The earliest occurrence that I have found of bardolatry used without reference to George Bernard Shaw is from the account of a conference titled Re-trial of the “Merchant of Venice”, given at the Jewish Working Men’s Club by Mr. F. J. Adkins, the English master of the Central School, and “Sheffield’s boldest Shakespearian”—account published in the Sheffield Daily Independent (Sheffield, Yorkshire, England) of Monday 18th May 1908:

“It seems to me,” Mr. Adkins said, “that the intoxication of Shakespeare’s verses numbs the critical faculty. But there is no reason against adding to the sensuous pleasure of rhythm and gorgeous word-pictures the keener, more conscious pleasure of intelligent appreciation. We want to recognise Shakespeare’s greatness, and I suggest that Shakespeare’s greatness is best seen when it is most closely scrutinised. Comparison with other dramas gives us a standard to measure him by.
“It is a timid reverence which fears to look the hero in the face and question him as to his works. Shakespeare had a contempt for ‘Sir Oracle,’ and would, I believe be the last to approve of bardolatry. To such a man it must be extremely embarrassing to find himself perpetually on a pedestal. I believe he would much prefer to come down and discuss with us his plays as human documents; he would not wish them to become ‘sacred books’—mystic.”

The noun bardolatry was borrowed into French as bardolâtrie. The earliest occurrence of this French noun that I have found is from Bernard Shaw, by Régis Michaud, published in La Revue de Paris (Paris, France) of Sunday 1st September 1907.

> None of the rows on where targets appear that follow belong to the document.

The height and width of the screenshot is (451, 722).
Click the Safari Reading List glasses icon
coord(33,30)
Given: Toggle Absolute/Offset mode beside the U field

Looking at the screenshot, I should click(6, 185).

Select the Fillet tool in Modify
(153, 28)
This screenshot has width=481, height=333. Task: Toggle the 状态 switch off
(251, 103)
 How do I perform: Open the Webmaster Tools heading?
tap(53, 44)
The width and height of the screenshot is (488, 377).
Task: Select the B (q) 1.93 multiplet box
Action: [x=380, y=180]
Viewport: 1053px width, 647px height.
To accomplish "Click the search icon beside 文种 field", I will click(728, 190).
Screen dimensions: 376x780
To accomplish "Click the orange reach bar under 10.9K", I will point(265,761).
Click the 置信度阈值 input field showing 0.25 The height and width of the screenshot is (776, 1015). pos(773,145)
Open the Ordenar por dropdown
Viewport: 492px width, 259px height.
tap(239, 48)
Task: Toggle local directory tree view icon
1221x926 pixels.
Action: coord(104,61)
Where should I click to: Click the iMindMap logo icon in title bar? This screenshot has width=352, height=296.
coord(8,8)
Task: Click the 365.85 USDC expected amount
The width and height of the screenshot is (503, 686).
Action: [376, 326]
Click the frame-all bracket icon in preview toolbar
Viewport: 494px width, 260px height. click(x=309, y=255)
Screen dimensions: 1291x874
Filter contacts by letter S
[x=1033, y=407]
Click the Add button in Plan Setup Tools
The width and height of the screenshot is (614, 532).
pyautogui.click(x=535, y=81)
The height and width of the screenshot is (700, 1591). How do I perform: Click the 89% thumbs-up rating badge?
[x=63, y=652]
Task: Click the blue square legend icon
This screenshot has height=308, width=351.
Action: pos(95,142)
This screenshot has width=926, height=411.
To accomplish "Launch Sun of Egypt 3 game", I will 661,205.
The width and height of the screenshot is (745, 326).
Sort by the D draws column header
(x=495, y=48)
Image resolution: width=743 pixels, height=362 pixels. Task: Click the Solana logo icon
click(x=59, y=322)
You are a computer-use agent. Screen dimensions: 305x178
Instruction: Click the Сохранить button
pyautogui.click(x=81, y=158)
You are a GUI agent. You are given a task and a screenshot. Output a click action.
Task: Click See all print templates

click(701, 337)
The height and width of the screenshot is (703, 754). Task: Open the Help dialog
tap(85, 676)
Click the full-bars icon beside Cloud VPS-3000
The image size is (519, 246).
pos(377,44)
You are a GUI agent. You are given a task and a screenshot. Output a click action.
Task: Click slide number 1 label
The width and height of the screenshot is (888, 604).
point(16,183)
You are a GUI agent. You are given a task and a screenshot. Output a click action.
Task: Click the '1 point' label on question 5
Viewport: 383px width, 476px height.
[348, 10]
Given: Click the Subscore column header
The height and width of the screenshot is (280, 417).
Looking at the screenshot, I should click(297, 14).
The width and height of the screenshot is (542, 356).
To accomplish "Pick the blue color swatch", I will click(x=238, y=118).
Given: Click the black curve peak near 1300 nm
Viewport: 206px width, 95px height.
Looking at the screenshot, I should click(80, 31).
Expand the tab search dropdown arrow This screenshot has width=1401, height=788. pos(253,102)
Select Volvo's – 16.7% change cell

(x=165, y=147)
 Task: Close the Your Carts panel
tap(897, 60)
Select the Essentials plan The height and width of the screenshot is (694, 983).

Incidentally, and amusingly, there is in French a homonym, bardotlâtrie, also bardolâtrie, which denotes adulation for the French film-actress Brigitte Bardot (born 1934), who rose to fame in the late 1950s. The noun bardotlâtrie occurred, for example, in Brigitte (Paris: Pierre Horay, 1959), a book about the forename Brigitte, by Jean Cognet:

Jamais étoile de l’écran ne fit l’objet d’un tel culte, à propos duquel il n’est pas excessif de parler de « bardotlâtrie ».
Never was a screen-star the object of such a cult, about which it is not excessive to speak of “bardotlâtrie”.

In the sense of adulation for Brigitte Bardot, the English noun Bardolatry occurred, for example, in the following from A Lot More Than Meets the Eye, by Paul O’Neill, published in Life (New York City, New York, USA) of Monday 30th June 1958:

[Brigitte Bardot] is inevitably dismissed as a curvy cutie, although here the critics make it plain that, as men-about-town, they find her a pretty superior example who should certainly be seen for laughs. Female viewers tend to write her off as just another naked girl. Hardly anyone, either male or female, exclaims about her—and exclaiming about Bardot is part of what is now known as Bardolatry—without adding that she is, of course, stupid and cannot, of course, act.